PNNL

Abstract

A paradigm shift in chemical risk assessment is emphasizing mixture testing over single compound analysis, eliminating animal testing, and adopting advanced modeling approaches to understand mixture activity profiles. However, existing computational models largely focus on single chemicals, with few effective solutions for modeling complex mixtures that account for synergistic or antagonistic effects and multiple Modes of Action (MoA). Conventional methods like concentration addition (CA) and independent action (IA) are insufficient for this task as they are designed for simplistic interactions and struggle to account for the dynamic and multifaceted nature of chemical mixtures, such as overlapping MoA and non-linear interactions. Finch offers a novel approach utilizing deep learning (DL) embeddings and multi-task quantitative structure-activity relationship (QSAR) models to improve chemical exposure prediction.

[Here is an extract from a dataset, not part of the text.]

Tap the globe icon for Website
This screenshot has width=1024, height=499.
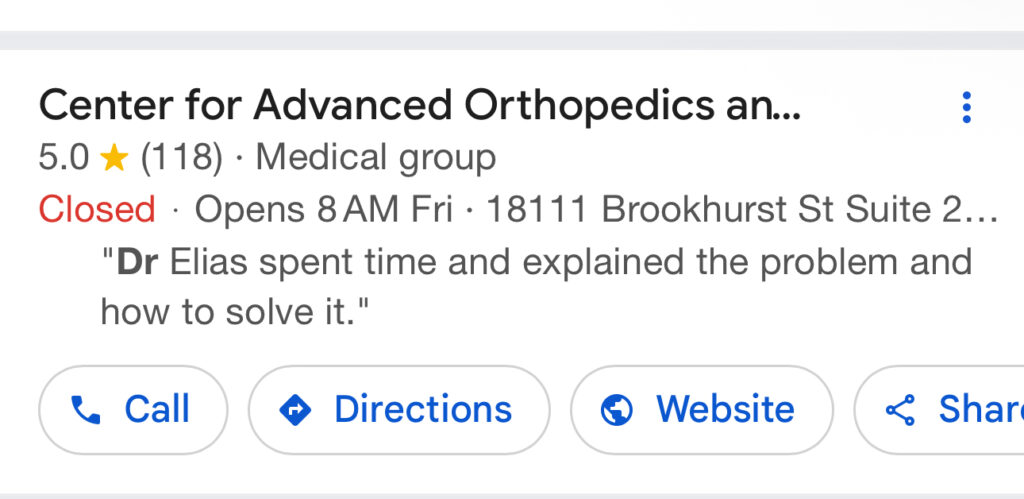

By leveraging molecular descriptors, physiochemical properties, and large language model (LLM) embeddings from SMILES inputs, Finch preserves critical information in a latent space thereby enhancing predictive accuracy. The multi-task learning aspect of Finch is highly advantageous, as it simultaneously optimizes multiple loss functions, leveraging all available data across tasks to develop generalized representations that effectively capture complex ingredient interactions within mixtures.